Home > Other > Electrico W > Page 12
Electrico W Page 12

by Hervé Le Tellier


  “Ah, she’s moving a bit. O-kay. She’s moved a whole yard. Now she’s completely focused on a soup tureen. Does this Irene of yours like soup?”

  “E—excuse me?”

  “Soup. S-o-u-p. Broth, consommé, bouillon?”

  “I—I don’t know.”

  “You don’t know? Now, that’s a bad sign. You have to know everything a woman likes and dislikes, if you want to keep her. How old are you?” she adds, frowning.

  I hesitate for a moment. “Thirty … thirty-nine.”

  “Really?”

  She knits her brow like an angry schoolteacher and I stammer awkwardly, “Yes, yes, I promise you, it’s true, I’ll be forty in June, next year.”

  She laughs properly for the first time. She has pretty little teeth in perfect ivory.

  “It’s okay, I believe you, I believe you. In fact, I’m even going to pay you a compliment, it’ll relax you: you look younger than that. I’m thirty-three.”

  She reaches for her sunglasses on top of her head and brings them down to the bridge of her nose.
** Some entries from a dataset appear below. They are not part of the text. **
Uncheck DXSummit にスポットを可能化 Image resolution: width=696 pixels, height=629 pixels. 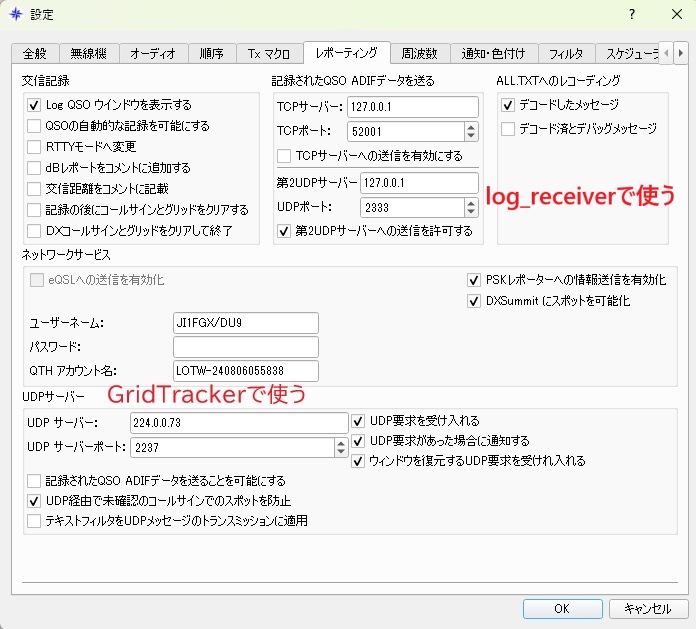tap(474, 301)
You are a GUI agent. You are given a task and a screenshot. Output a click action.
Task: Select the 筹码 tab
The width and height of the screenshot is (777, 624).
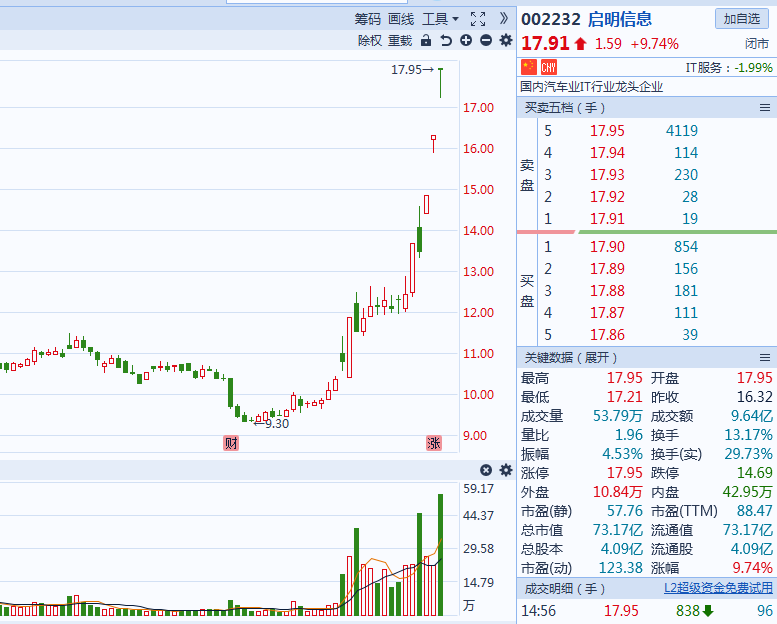pyautogui.click(x=367, y=19)
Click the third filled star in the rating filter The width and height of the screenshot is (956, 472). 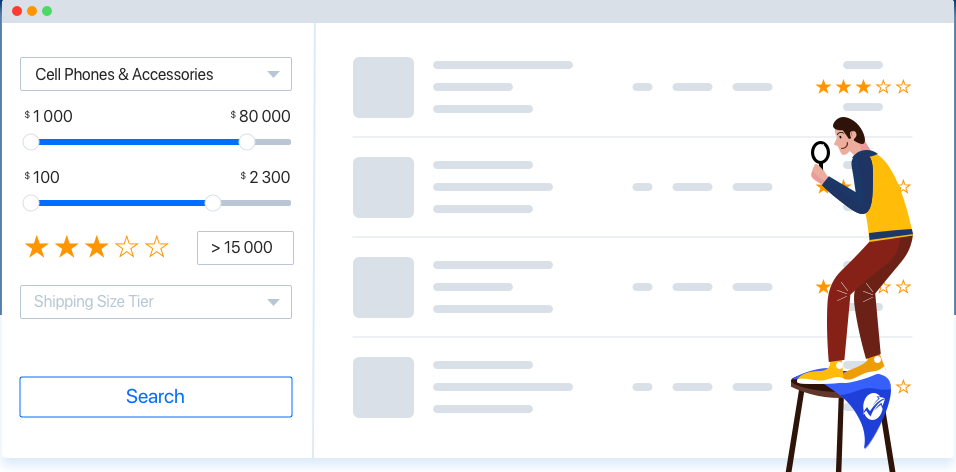tap(97, 247)
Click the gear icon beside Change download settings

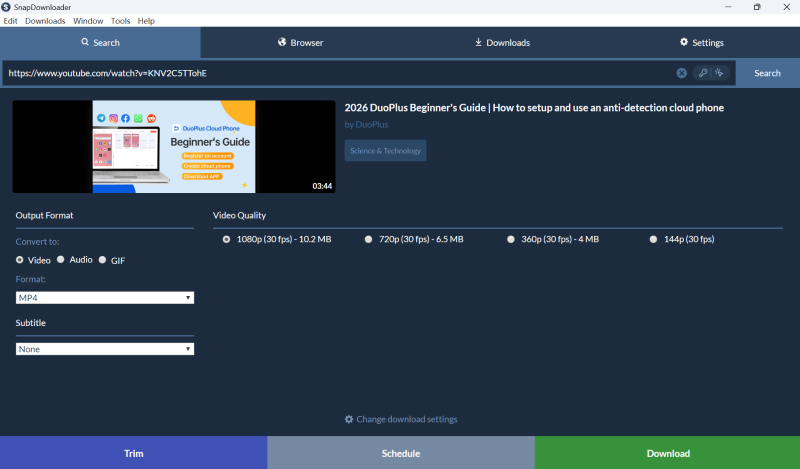(349, 419)
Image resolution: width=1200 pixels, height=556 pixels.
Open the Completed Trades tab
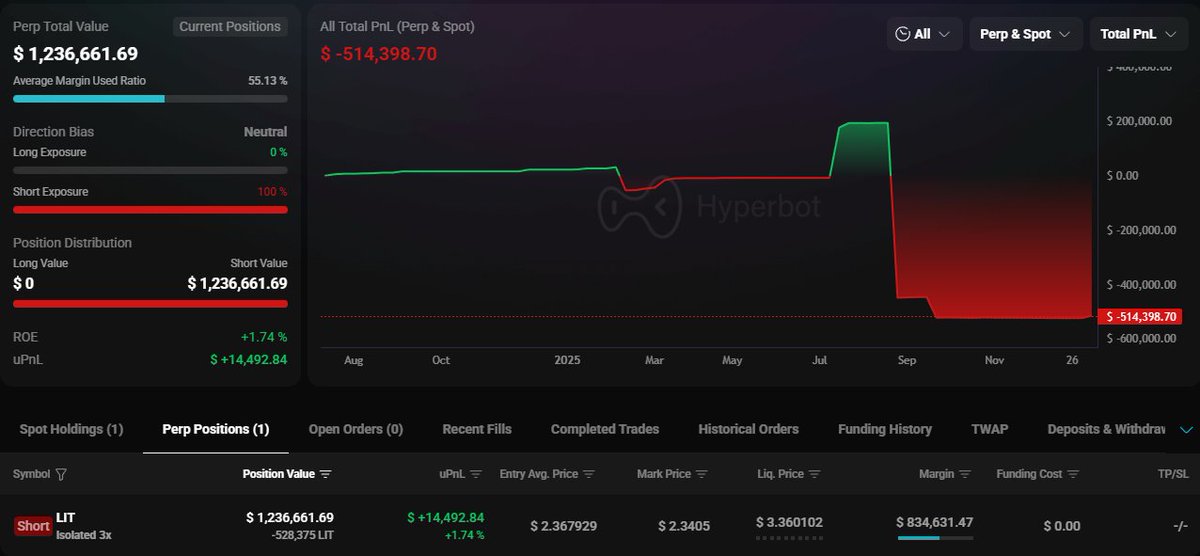tap(604, 429)
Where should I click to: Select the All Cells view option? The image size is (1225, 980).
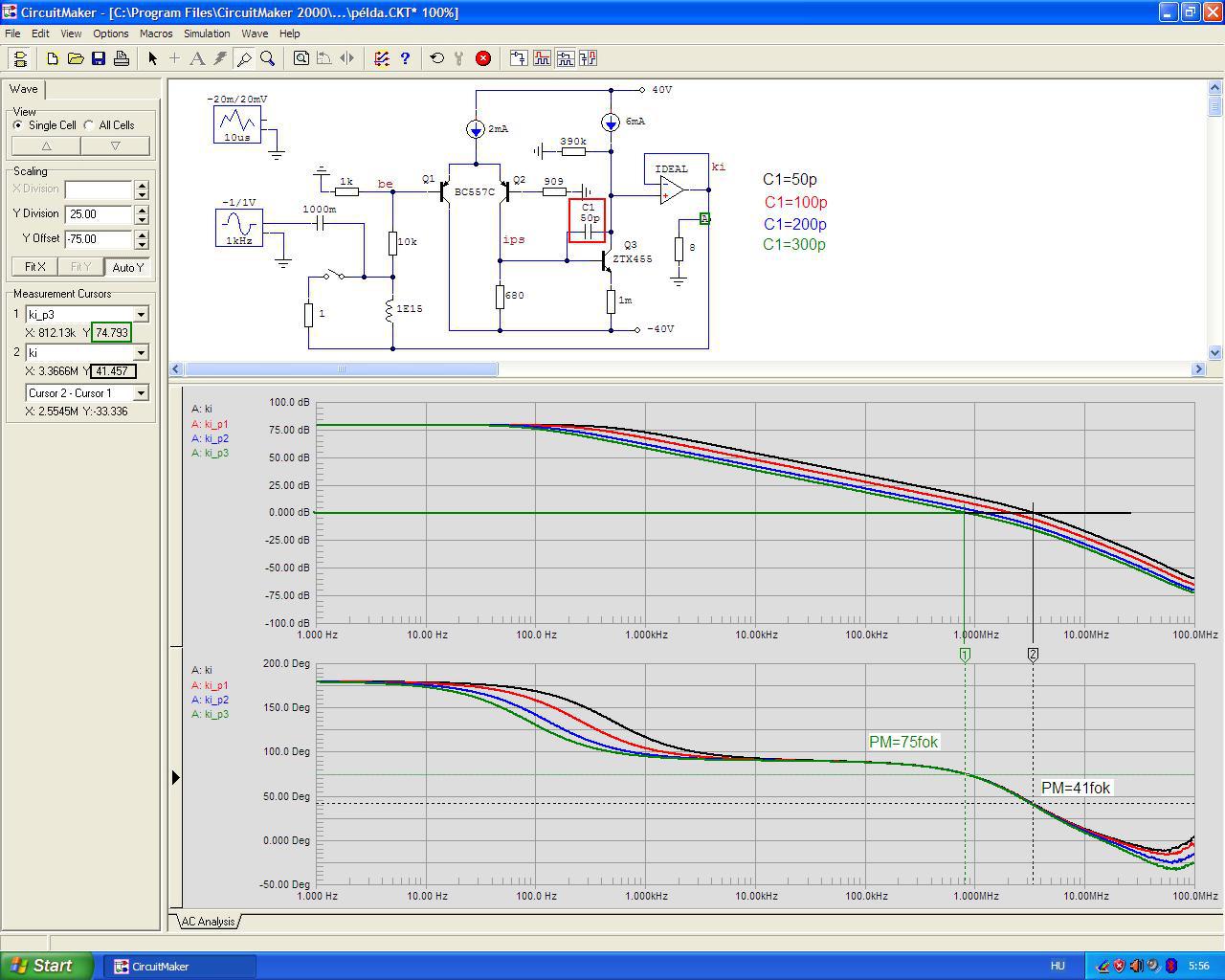89,125
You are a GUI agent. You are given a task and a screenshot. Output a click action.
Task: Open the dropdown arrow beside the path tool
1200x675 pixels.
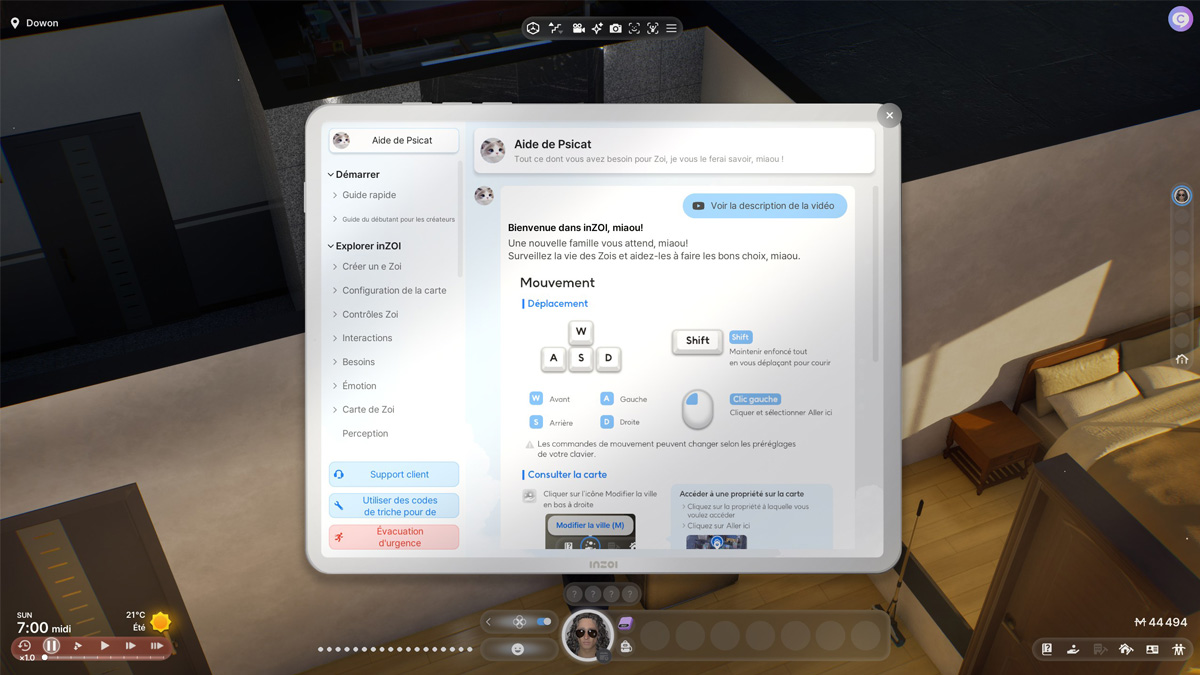[561, 33]
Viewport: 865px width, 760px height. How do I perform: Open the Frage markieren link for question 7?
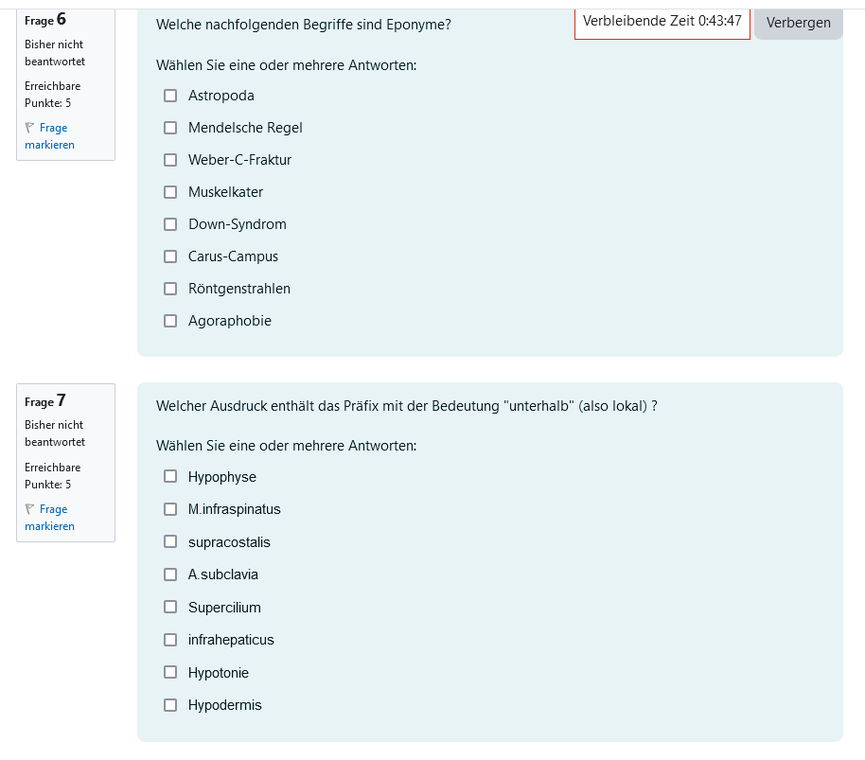pos(50,517)
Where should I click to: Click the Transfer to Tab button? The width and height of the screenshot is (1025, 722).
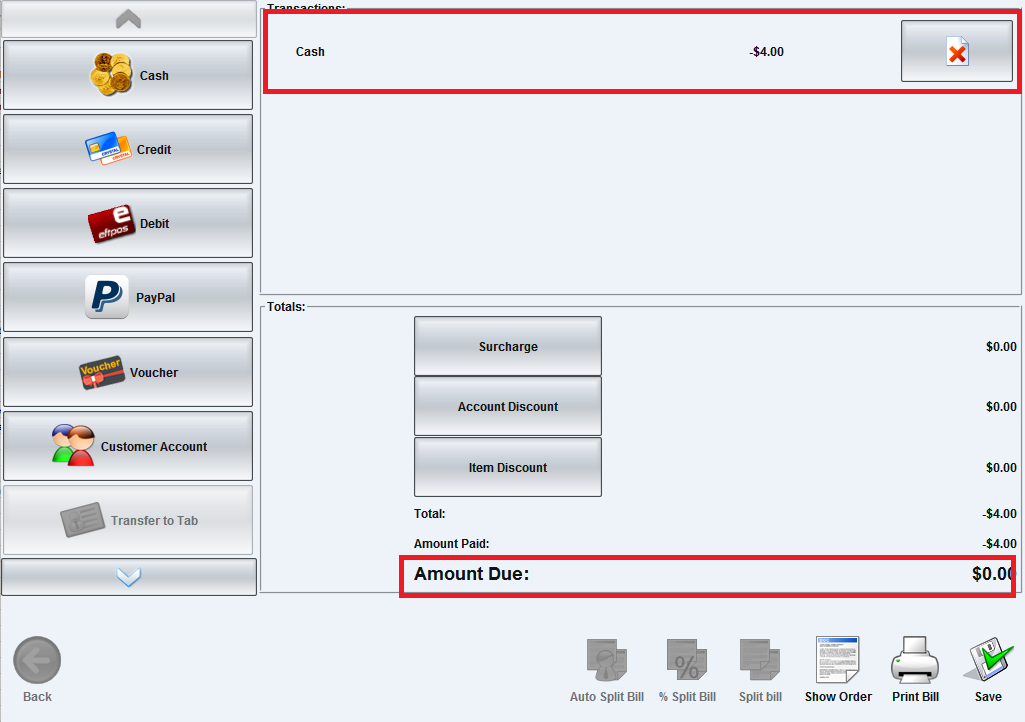128,520
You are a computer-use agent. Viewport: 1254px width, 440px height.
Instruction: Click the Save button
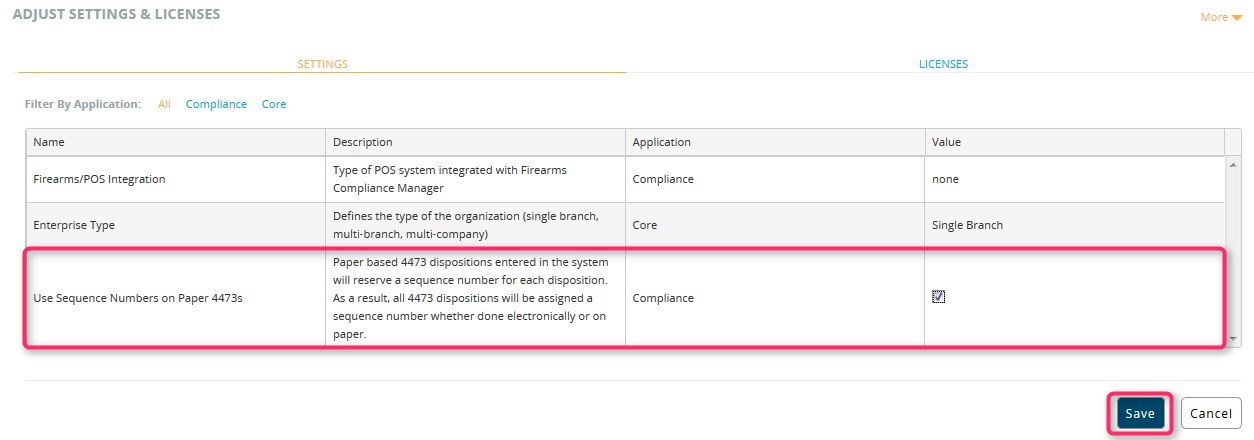1140,413
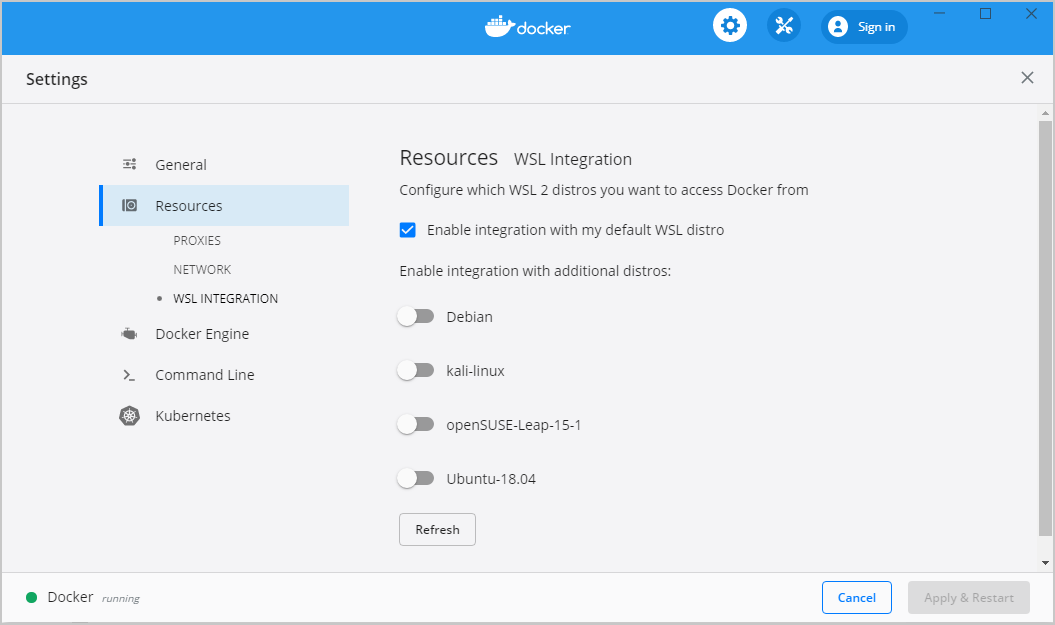This screenshot has width=1055, height=625.
Task: Open the Settings gear in the title bar
Action: coord(729,25)
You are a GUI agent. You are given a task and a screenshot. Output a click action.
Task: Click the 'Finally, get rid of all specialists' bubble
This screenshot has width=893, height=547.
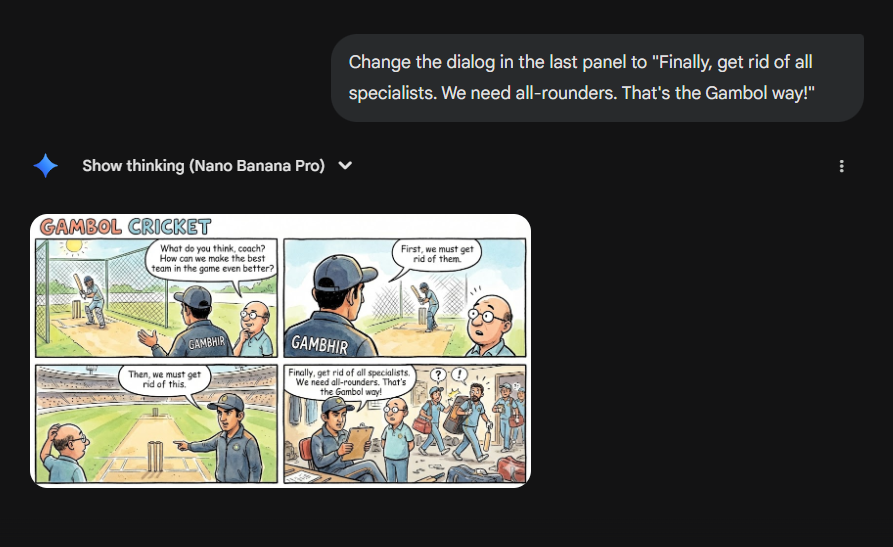click(x=350, y=382)
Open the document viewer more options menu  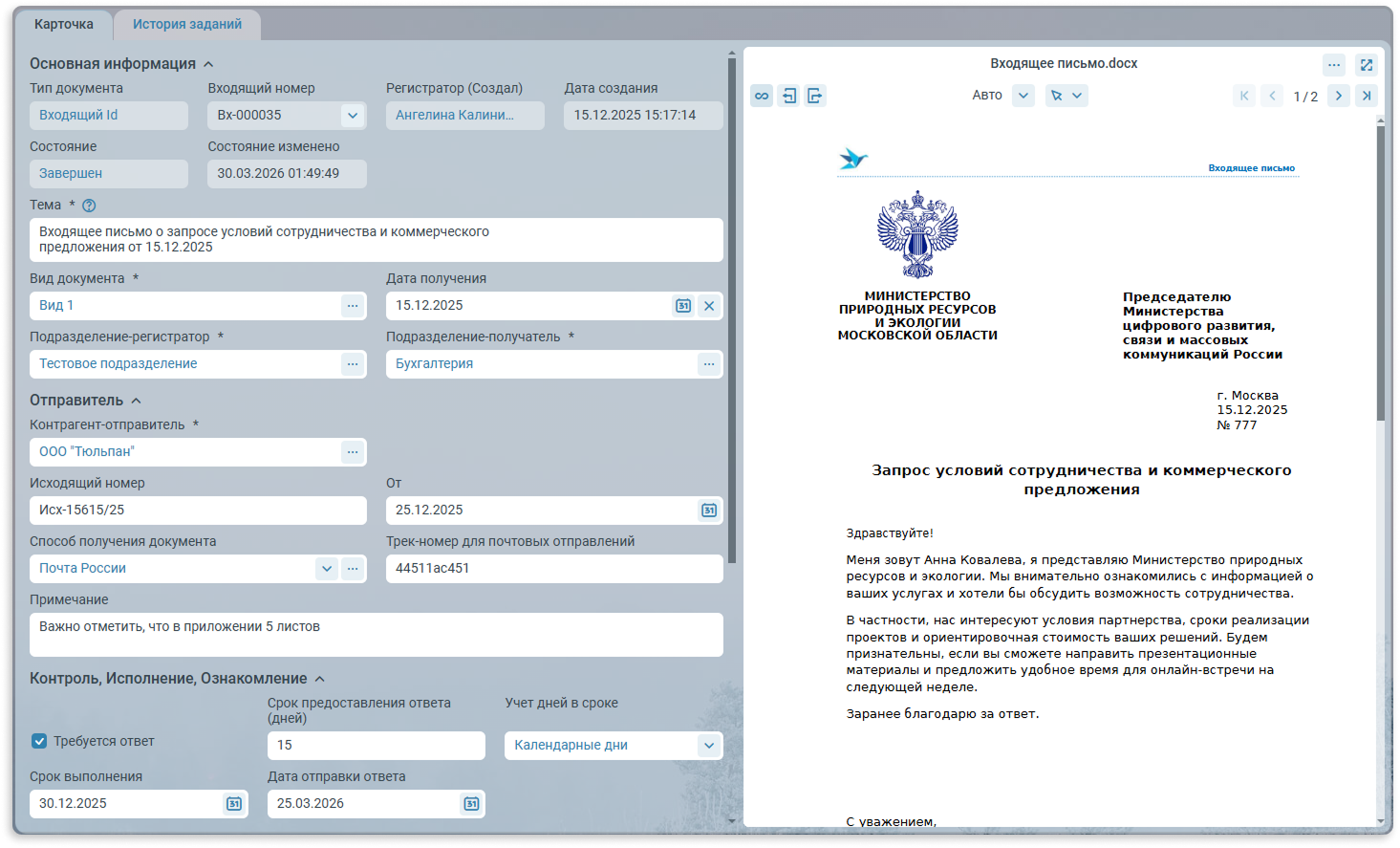(1334, 65)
Not seeing her eyes makes me uncomfortable, I feel more and more at her mercy.

  “And, just out of curiosity, why did you choose me?”

  “Well …”

  “There wasn’t much choice, is that it?”

  I’m fumbling for words, but she’s not waiting for an answer: “Aha, your wannabe Sherlock Holmes has now moved to the other side of the store, and because it’s on a street corner, she’s watching us through the windows.”

  She catches the waiter by the sleeve, with all the familiarity of a regular, and orders a coffee.

  “Would you like one too? You’re paying for the coffees. It’s just we’ve been here awhile. I’m back at work at four o’clock. And I have some shopping to do …”

  “I’m—I’m so sorry. Do you work nearby?”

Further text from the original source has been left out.